A graph of *solver* vs RMSE is provided. As expected, there is little difference between the solvers on this small dataset.

You may see different results or different stability of the solvers on your own problem.

A graph of *solver* vs execution time in seconds is also created. The graph shows a marked difference between solvers.

Generally, “*lbfgs*” and “*bfgs*” provide good real-world tradeoff between speed, performance, and stability.

If you do decide to test out solvers, you may also want to vary the “*maxiter*” that limits the number of iterations before converge, the “*tol*” parameter that defines the precision of convergence, and the “*method*” parameter that defines the cost function being optimized.

## Additional Resources

This section lists some resources you may find useful alongside this tutorial.

- ARIMA Class API
- ARIMAResults Class API
- Source code for the ARIMA and ARIMAResults classes.
- How to Grid Search ARIMA Model Hyperparameters with Python

## Summary

In this tutorial, you discovered some of the finer points in configuring your ARIMA model with Statsmodels in Python.

Specifically, you learned:

- How to turn off the noisy convergence output from the solver when fitting coefficients.
- How to evaluate the difference between different solvers to fit your ARIMA model.
- The effect of enabling and disabling a trend term in your ARIMA model.

Do you have any questions about fitting your ARIMA model in Python?

Ask your question in the comments below and I will do my best to answer.

Should we use a data row which is not in test nor in train, to forecast an unseen data step with the fitted model? Or should we simply use the last prediction of test?

Be careful to separate the concerns of making a forecast for new data and evaluating the skill of a model.

A final model should be fit on all available data before being used to make predictions. See this post:

http://machinelearningmastery.com/train-final-machine-learning-model/

Thank you, but at least I need one new x (data row) which was not involved in training, to predict something unseen. Is that right?

Yes, you need one new row of input data to predict a new output.

In the case of time series, this is often lag observation, but really depends on how you have defined your model (the inputs it expects).

I have found good parameter settings resulting in a RMSE less then 2.5.

Is there a tutorial available how to finalize, train this model and predict unseen data on a fitted ARIMA model?

Yes, in the future please use the search feature of the blog (like I just did).

http://machinelearningmastery.com/make-sample-forecasts-arima-python/

The problem is, I have no seasonal data an no evenly distributed daily data.

I try to use a fitted model of the example of this site.

Right after the for loop I say:

start_index = len(test)

end_index = len(test)

forecast = model_fit.predict(start=start_index, end=end_index)

print(forecast)

-- The task --
Extend the ARIMA tutorial and comment thread above with new material that follows on from its last line.

-- Records --
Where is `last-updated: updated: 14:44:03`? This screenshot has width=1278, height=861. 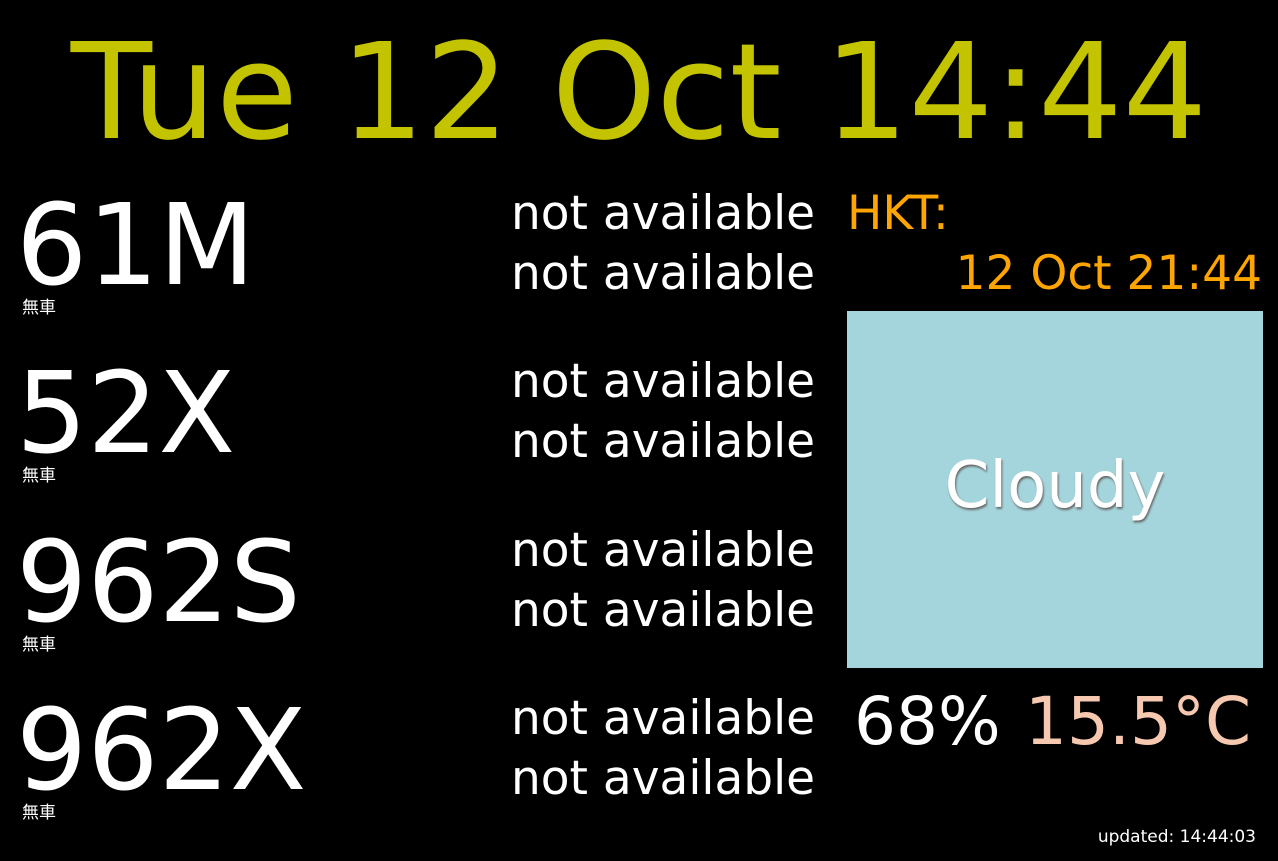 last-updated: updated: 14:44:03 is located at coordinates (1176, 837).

---

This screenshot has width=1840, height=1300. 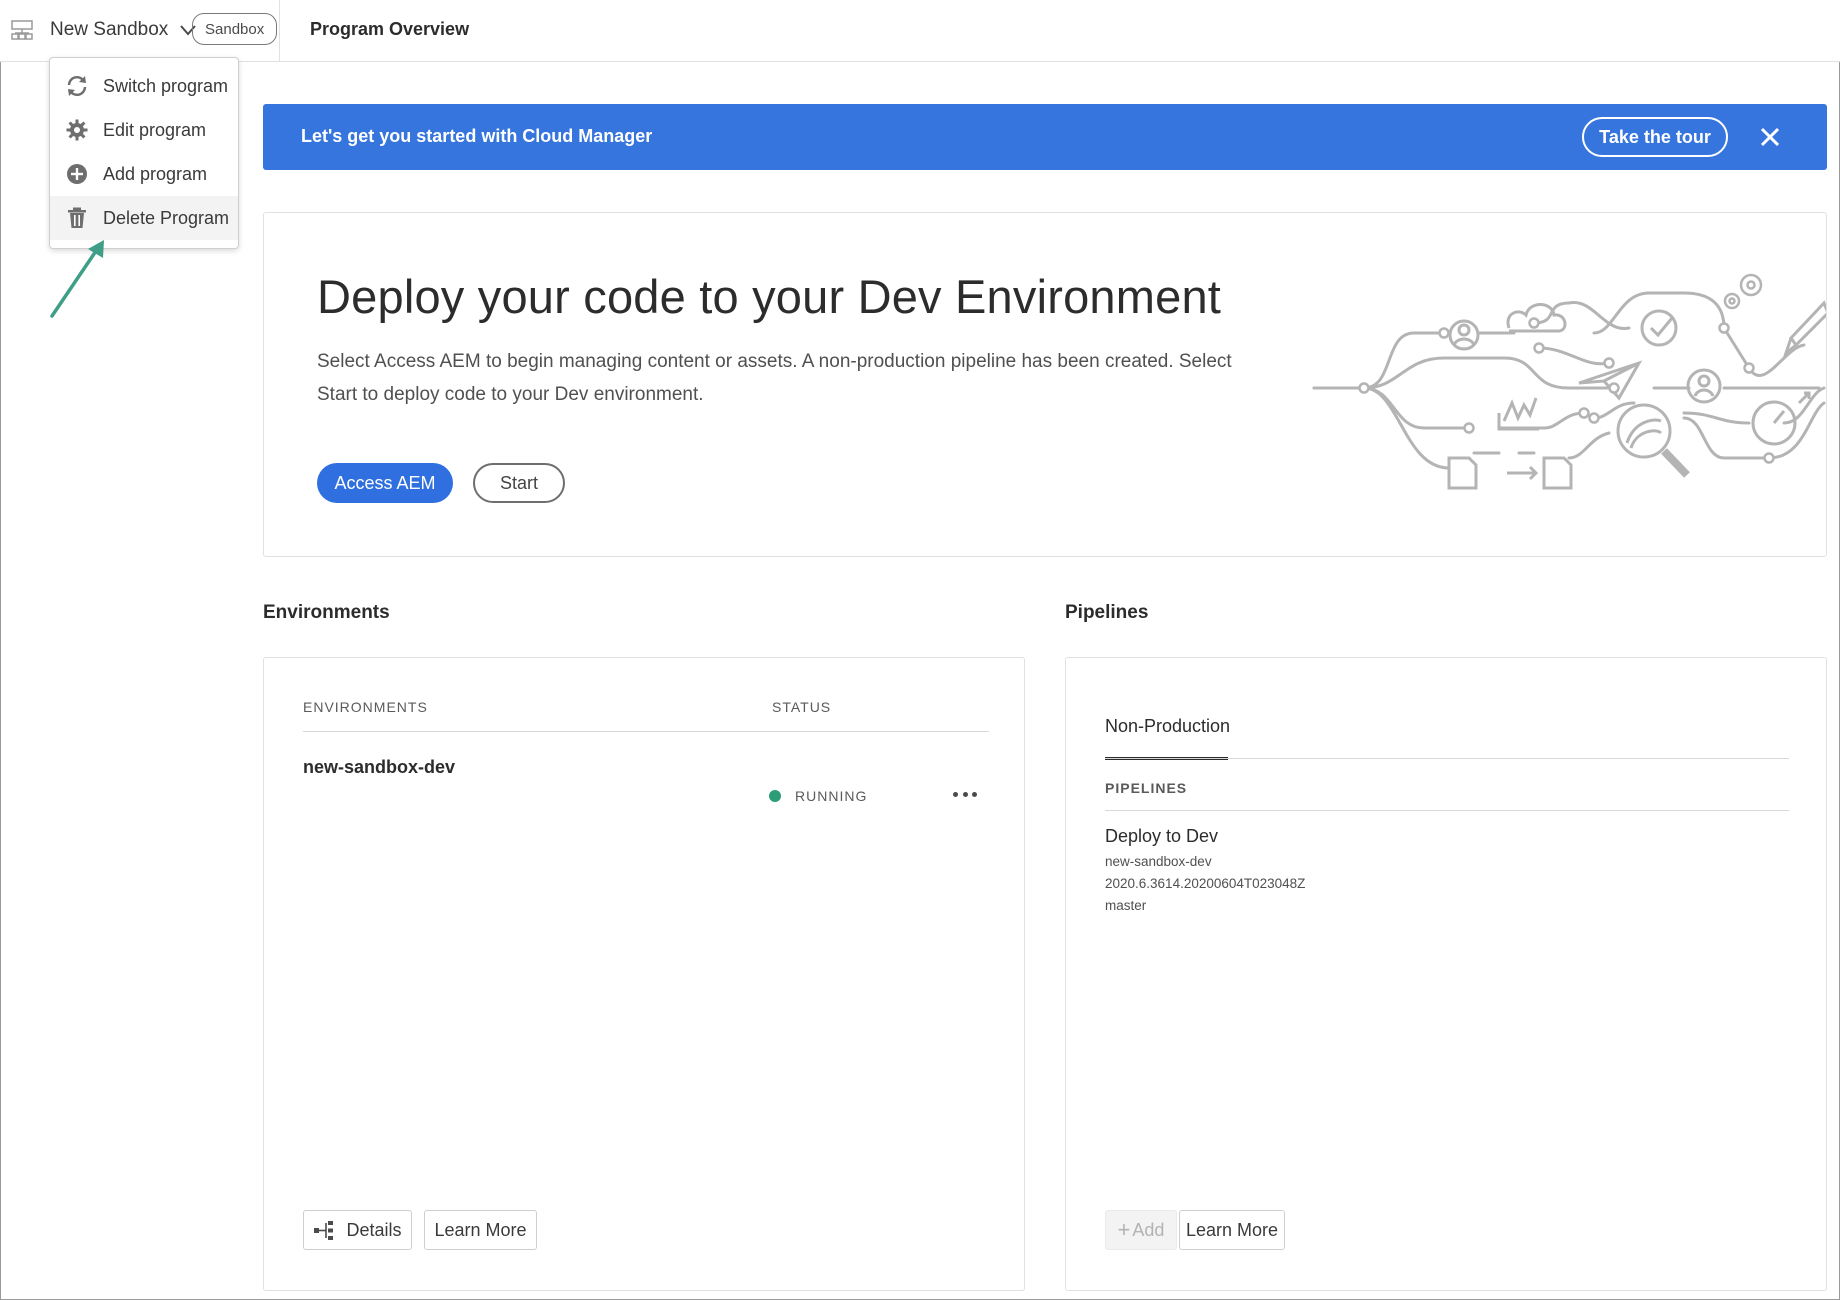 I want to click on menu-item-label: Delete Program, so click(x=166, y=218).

-- Answer --
This gives me a forecast of 0.664 while my data values are between 1.0 and 10.0.

What do I miss here?

You must adapt a given tutorial to your specific problem. No one can tell you how – you must use all of the information available to explore the best model for your problem.

I try this since months with more or less success.

Everything works fine even with own data (training and testings), until it comes to real out of sample forecasts.

But I’m not talking about problems, I’m talking about coding techniques.

Is it right to use the test data set to build start and end indexes for the ARIMA prediction?

Do we have to make special preparations to such inputs, to feed this two parameters?

The idea of test data goes away when you start making predictions on real data.

See this post:

http://machinelearningmastery.com/train-final-machine-learning-model/

Then I seem to be on the right way.

I have training and predictions strictly separated in my batch environment (menu).

For predictions I always use the complete data, except of one row/x to predict unseen data.

Is this right in general?

Yes.

Is this a time series analysis?

No, a demonstration of how to use ARIMA parameters in statsmodels for forecasting.

Hi jason,

Thank you very much for your tutorials.

Here, you selected a base line model for ARIMA(4,1,0)

But, as per procedure, order need to be decided based on ACF and PACF factors

I would like to decide order based on data.

Can you suggest a procedure

Yes, see this post:

http://machinelearningmastery.com/gentle-introduction-autocorrelation-partial-autocorrelation/

Hi Sir

I am applying ARIMA model on my CDR dataset. I have checked that my data is non stationary (Augmented Dickey-Fuller test)

ADF Statistic: -1.569036

p-value: 0.499127

Critical Values:

1%: -3.478

10%: -2.578

5%: -2.882

Than I have plotted ACF, it showed that my first 15 lag values have autocorrelation value greater then 0.5. so I set ‘p’ parameter 15 (is p =15 is correct ?), and ‘d’ is 1 for stationarity. Could you please guide me how I will find the value of moving average MA(q) q parameter ?

Can I determine the value of ‘q’ parameter by visualizing ACF plot ?

Thanks

See this post:

http://machinelearningmastery.com/gentle-introduction-autocorrelation-partial-autocorrelation/

Hi Jason,

Do you have a similar tutorial for ARIMAX?

Not at this stage Terry.

Would be really keen to see a step by step guide of ARIMAX application to a real-life problem and tuning. If you add this topic to your book, it will be invaluable!

Thanks Terry.